Of this episode of the ceremony, the modest Leo Bergin says: “I was embarrassed.”

A fine canvas, some sixty feet square, had previously been raised at the end of the hall, and, with the assistance of attendants, a large instrument, from which could be thrown moveable views of the earth’s surface, was properly adjusted. With an explanation all too brief, as Leo himself thinks, the first picture was thrown on the wall. It was our planet, represented by a globe forty feet in diameter, revolving slowly on its axis.

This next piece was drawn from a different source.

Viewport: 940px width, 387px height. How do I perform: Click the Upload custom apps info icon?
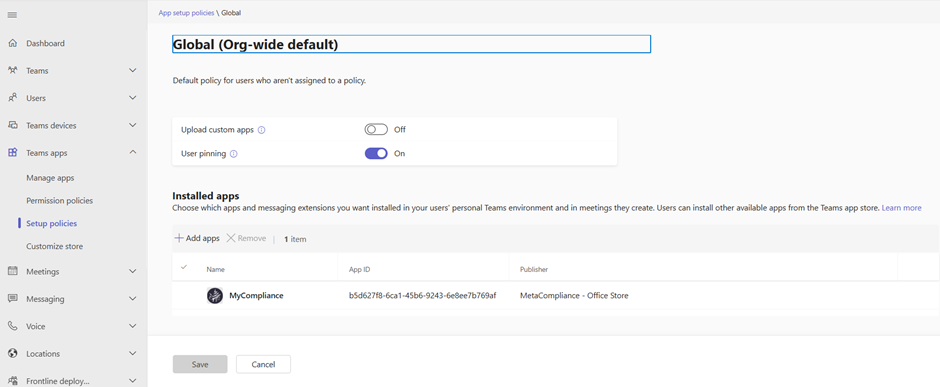coord(261,129)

It was a true model of our globe, on Symmes’ theory, the angle to the axis being 23°, with the north opening plainly visible, and Cavitorus was easily located.

This, we are told, was entirely novel, even to the Committee; but so skilful are the mechanics of Eurania, that from a small model or instrument taken across by the party, this wonderful piece of complicated mechanism was perfected.

What a revelation this must have been, bursting so unexpectedly upon the astonished gaze of these strange people!

But as in the magic hand of the “loved and lost” Leo Bergin there are both pen and brush, I here invoke his genius, for my pen falters.

He says:—

“As the vast assembly gazed in almost breathless awe, the master said: ‘This is Oliffa, our own planet, as it is hurled through space at 68,000 miles an hour, with this brief forty feet expanded to 8,000 miles.’

The Drop Scene, Wanganui River.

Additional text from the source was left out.